• _The problem_
Copy out the following data word for word, keeping every line unchanged.

• _Material provided_
— Start —

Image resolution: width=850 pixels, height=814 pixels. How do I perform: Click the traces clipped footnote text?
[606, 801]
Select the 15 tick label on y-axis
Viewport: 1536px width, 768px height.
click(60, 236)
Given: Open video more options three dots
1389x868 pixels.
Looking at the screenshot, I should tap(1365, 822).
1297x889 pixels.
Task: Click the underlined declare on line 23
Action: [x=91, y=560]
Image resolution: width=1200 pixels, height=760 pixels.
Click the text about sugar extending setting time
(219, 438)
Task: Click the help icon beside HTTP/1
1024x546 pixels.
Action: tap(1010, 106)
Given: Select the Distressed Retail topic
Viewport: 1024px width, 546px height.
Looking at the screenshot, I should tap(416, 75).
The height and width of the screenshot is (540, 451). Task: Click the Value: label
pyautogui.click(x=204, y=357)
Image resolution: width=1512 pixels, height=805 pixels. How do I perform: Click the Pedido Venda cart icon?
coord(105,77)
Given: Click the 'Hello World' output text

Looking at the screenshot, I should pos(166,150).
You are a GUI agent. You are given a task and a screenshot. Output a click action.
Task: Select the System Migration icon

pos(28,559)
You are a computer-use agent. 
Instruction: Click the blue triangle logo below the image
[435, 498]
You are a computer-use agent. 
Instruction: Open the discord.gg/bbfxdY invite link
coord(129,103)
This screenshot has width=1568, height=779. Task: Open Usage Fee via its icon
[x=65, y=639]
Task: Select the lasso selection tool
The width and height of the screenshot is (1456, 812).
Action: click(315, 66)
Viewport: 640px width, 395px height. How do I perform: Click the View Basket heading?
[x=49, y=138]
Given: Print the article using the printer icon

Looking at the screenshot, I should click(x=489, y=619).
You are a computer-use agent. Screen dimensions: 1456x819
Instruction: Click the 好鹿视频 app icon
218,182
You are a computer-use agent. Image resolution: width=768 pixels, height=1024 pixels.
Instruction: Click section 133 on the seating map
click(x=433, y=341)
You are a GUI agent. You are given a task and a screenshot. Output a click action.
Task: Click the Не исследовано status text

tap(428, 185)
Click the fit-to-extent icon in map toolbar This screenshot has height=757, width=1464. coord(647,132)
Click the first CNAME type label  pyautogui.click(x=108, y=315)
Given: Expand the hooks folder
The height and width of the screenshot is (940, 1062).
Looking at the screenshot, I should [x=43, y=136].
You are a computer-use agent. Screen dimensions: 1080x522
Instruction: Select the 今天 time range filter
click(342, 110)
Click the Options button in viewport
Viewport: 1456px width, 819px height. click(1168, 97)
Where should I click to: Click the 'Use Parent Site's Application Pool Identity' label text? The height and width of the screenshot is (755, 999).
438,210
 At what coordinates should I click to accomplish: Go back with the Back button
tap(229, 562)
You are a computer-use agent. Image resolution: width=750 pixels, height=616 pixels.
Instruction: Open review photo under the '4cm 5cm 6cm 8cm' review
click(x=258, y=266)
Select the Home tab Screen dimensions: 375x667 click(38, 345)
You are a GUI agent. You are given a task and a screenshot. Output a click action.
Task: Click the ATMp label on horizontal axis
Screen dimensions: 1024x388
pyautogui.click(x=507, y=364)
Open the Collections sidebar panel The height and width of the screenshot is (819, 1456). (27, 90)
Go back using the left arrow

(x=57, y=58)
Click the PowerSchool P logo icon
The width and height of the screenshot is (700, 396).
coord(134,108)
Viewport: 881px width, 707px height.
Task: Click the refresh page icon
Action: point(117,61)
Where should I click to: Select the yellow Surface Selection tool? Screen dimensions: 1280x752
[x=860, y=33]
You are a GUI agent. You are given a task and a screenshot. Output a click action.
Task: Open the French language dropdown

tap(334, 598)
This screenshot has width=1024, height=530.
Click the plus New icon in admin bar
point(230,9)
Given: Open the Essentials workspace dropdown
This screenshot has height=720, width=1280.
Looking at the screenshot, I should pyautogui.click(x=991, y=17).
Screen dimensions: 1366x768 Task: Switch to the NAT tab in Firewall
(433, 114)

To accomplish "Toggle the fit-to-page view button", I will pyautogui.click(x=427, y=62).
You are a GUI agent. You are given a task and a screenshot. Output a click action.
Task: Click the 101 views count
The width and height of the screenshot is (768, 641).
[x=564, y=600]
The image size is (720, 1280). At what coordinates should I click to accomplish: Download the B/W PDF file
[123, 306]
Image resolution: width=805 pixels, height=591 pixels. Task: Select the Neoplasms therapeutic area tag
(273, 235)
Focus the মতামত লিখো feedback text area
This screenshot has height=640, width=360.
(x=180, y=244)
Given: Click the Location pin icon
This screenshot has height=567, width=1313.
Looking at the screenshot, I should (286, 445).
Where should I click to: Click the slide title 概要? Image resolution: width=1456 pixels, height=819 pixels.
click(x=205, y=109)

— End —

• _Correct result_
Image resolution: width=850 pixels, height=814 pixels. How do I perform: Click the traces clipped footnote text?
[606, 801]
Select the 15 tick label on y-axis
Viewport: 1536px width, 768px height.
click(60, 236)
Given: Open video more options three dots
1389x868 pixels.
Looking at the screenshot, I should tap(1365, 822).
1297x889 pixels.
Task: Click the underlined declare on line 23
Action: [x=91, y=560]
Image resolution: width=1200 pixels, height=760 pixels.
Click the text about sugar extending setting time
(219, 438)
Task: Click the help icon beside HTTP/1
1024x546 pixels.
Action: tap(1010, 106)
Given: Select the Distressed Retail topic
Viewport: 1024px width, 546px height.
Looking at the screenshot, I should tap(416, 75).
The height and width of the screenshot is (540, 451). Task: Click the Value: label
pyautogui.click(x=204, y=357)
Image resolution: width=1512 pixels, height=805 pixels. How do I perform: Click the Pedido Venda cart icon?
coord(105,77)
Given: Click the 'Hello World' output text

Looking at the screenshot, I should pos(166,150).
You are a GUI agent. You are given a task and a screenshot. Output a click action.
Task: Select the System Migration icon

pos(28,559)
You are a computer-use agent. 
Instruction: Click the blue triangle logo below the image
[435, 498]
You are a computer-use agent. 
Instruction: Open the discord.gg/bbfxdY invite link
coord(129,103)
This screenshot has width=1568, height=779. Task: Open Usage Fee via its icon
[x=65, y=639]
Task: Select the lasso selection tool
The width and height of the screenshot is (1456, 812).
Action: click(315, 66)
Viewport: 640px width, 395px height. How do I perform: Click the View Basket heading?
[x=49, y=138]
Given: Print the article using the printer icon

Looking at the screenshot, I should click(x=489, y=619).
You are a computer-use agent. Screen dimensions: 1456x819
Instruction: Click the 好鹿视频 app icon
218,182
You are a computer-use agent. Image resolution: width=768 pixels, height=1024 pixels.
Instruction: Click section 133 on the seating map
click(x=433, y=341)
You are a GUI agent. You are given a task and a screenshot. Output a click action.
Task: Click the Не исследовано status text

tap(428, 185)
Click the fit-to-extent icon in map toolbar This screenshot has height=757, width=1464. coord(647,132)
Click the first CNAME type label  pyautogui.click(x=108, y=315)
Given: Expand the hooks folder
The height and width of the screenshot is (940, 1062).
Looking at the screenshot, I should [x=43, y=136].
You are a computer-use agent. Screen dimensions: 1080x522
Instruction: Select the 今天 time range filter
click(342, 110)
Click the Options button in viewport
Viewport: 1456px width, 819px height. click(1168, 97)
Where should I click to: Click the 'Use Parent Site's Application Pool Identity' label text? The height and width of the screenshot is (755, 999).
438,210
 At what coordinates should I click to accomplish: Go back with the Back button
tap(229, 562)
You are a computer-use agent. Image resolution: width=750 pixels, height=616 pixels.
Instruction: Open review photo under the '4cm 5cm 6cm 8cm' review
click(x=258, y=266)
Select the Home tab Screen dimensions: 375x667 click(38, 345)
You are a GUI agent. You are given a task and a screenshot. Output a click action.
Task: Click the ATMp label on horizontal axis
Screen dimensions: 1024x388
pyautogui.click(x=507, y=364)
Open the Collections sidebar panel The height and width of the screenshot is (819, 1456). (27, 90)
Go back using the left arrow

(x=57, y=58)
Click the PowerSchool P logo icon
The width and height of the screenshot is (700, 396).
coord(134,108)
Viewport: 881px width, 707px height.
Task: Click the refresh page icon
Action: point(117,61)
Where should I click to: Select the yellow Surface Selection tool? Screen dimensions: 1280x752
[x=860, y=33]
You are a GUI agent. You are given a task and a screenshot. Output a click action.
Task: Open the French language dropdown

tap(334, 598)
This screenshot has width=1024, height=530.
Click the plus New icon in admin bar
point(230,9)
Given: Open the Essentials workspace dropdown
This screenshot has height=720, width=1280.
Looking at the screenshot, I should pyautogui.click(x=991, y=17).
Screen dimensions: 1366x768 Task: Switch to the NAT tab in Firewall
(433, 114)

To accomplish "Toggle the fit-to-page view button", I will pyautogui.click(x=427, y=62).
You are a GUI agent. You are given a task and a screenshot. Output a click action.
Task: Click the 101 views count
The width and height of the screenshot is (768, 641).
[x=564, y=600]
The image size is (720, 1280). At what coordinates should I click to accomplish: Download the B/W PDF file
[123, 306]
Image resolution: width=805 pixels, height=591 pixels. Task: Select the Neoplasms therapeutic area tag
(273, 235)
Focus the মতামত লিখো feedback text area
This screenshot has height=640, width=360.
(x=180, y=244)
Given: Click the Location pin icon
This screenshot has height=567, width=1313.
Looking at the screenshot, I should (286, 445).
Where should I click to: Click the slide title 概要? Image resolution: width=1456 pixels, height=819 pixels.
click(x=205, y=109)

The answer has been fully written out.